振り返れば君

@maisakashu

大学3年 春の上野

 ゴッホが日本に来た。十九世紀に死んだ彼が現代日本に蘇ったわけではなく、彼の作品が日本各地を企画展で回るらしい。もっとも僕は、芸術に明るいわけではないので、彼の作品の歴史的価値や絵画的技術はよく知らない。ただ、『糸杉』と聞けば、彼の代表作は思い浮かぶ。その程度だった。そんな僕だから、美術館に足を運んだことなく、これからも予定はないはずだったのだけれど、大学で「単位の取得が楽だから」という理由で履修した授業で、ゴッホの作品を見た感想を提出せよというレポート課題を課されてしまった(正確に言えば、僕は初回授業をサボったので、律儀に出席していた友人に教えてもらった。友達とはありがたきものかな。)。かくして僕は、上野に降り立った。

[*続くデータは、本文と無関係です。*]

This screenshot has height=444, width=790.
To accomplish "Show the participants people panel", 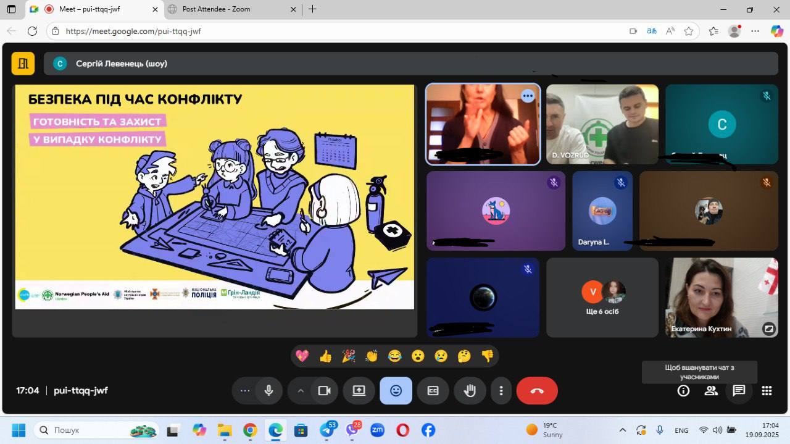I will tap(711, 390).
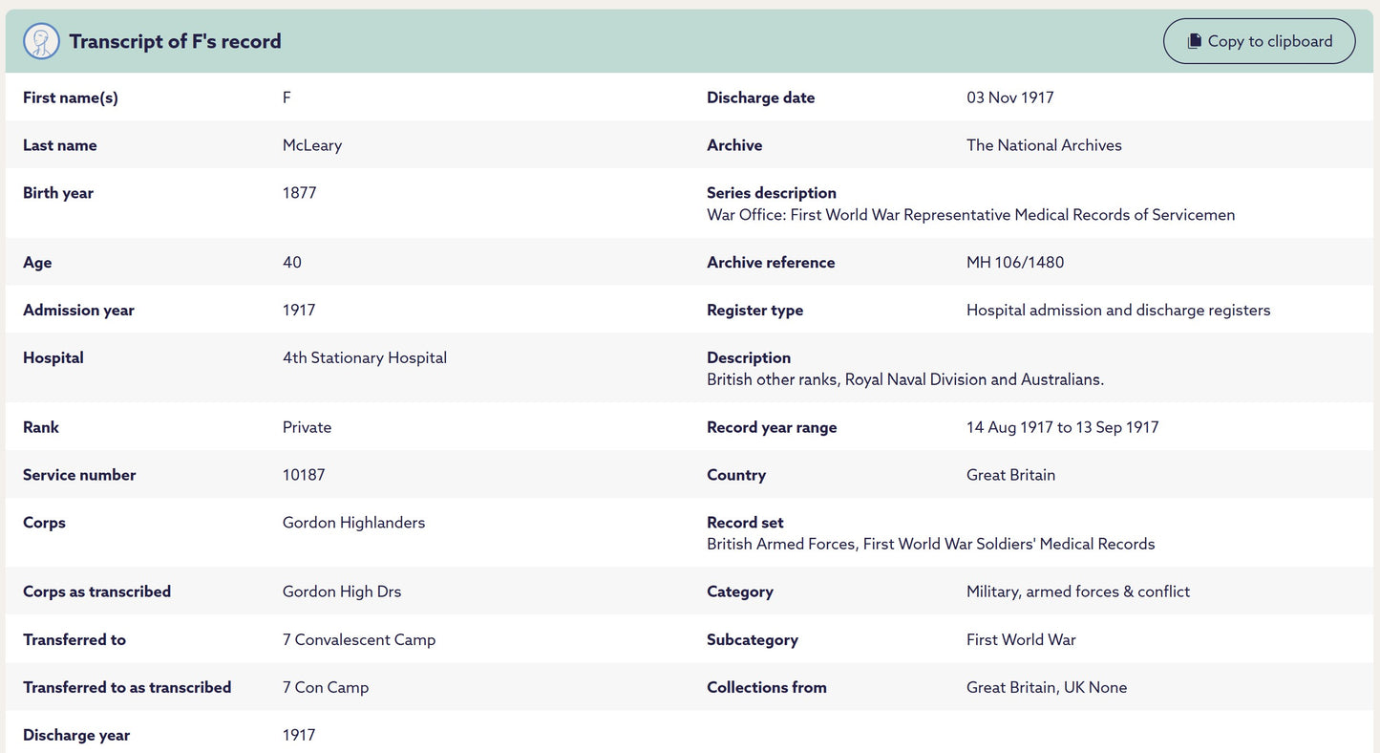Click the First World War subcategory value
1380x753 pixels.
[x=1021, y=640]
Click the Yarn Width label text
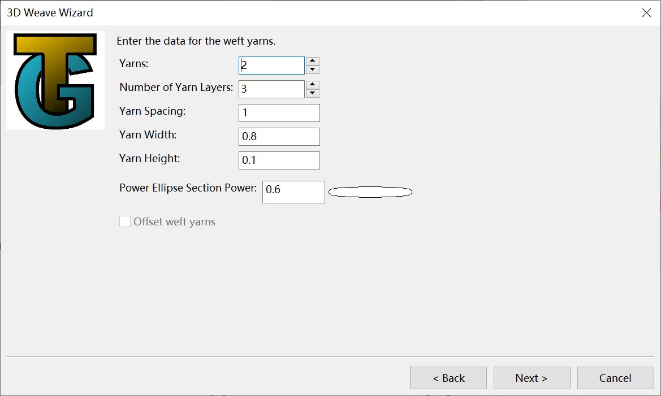The width and height of the screenshot is (661, 396). [x=148, y=135]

 大学進学を機に上京してもう三年目になるというのに、実は上野に来るのは二回目だった。一回目は、中学生の頃、アメ横に来ただけ(偽物のブランド時計を買わされた)だったので、きちんと上野の町を歩くのは初めてだ。


 今年は猛暑になるらしく、まだ四月だというのに歩くと汗が滲む陽気だ。幸い美術館は、駅からほど近い。背を照りつける陽光から逃げるように、コンクリート造の建物へ滑り込んだ。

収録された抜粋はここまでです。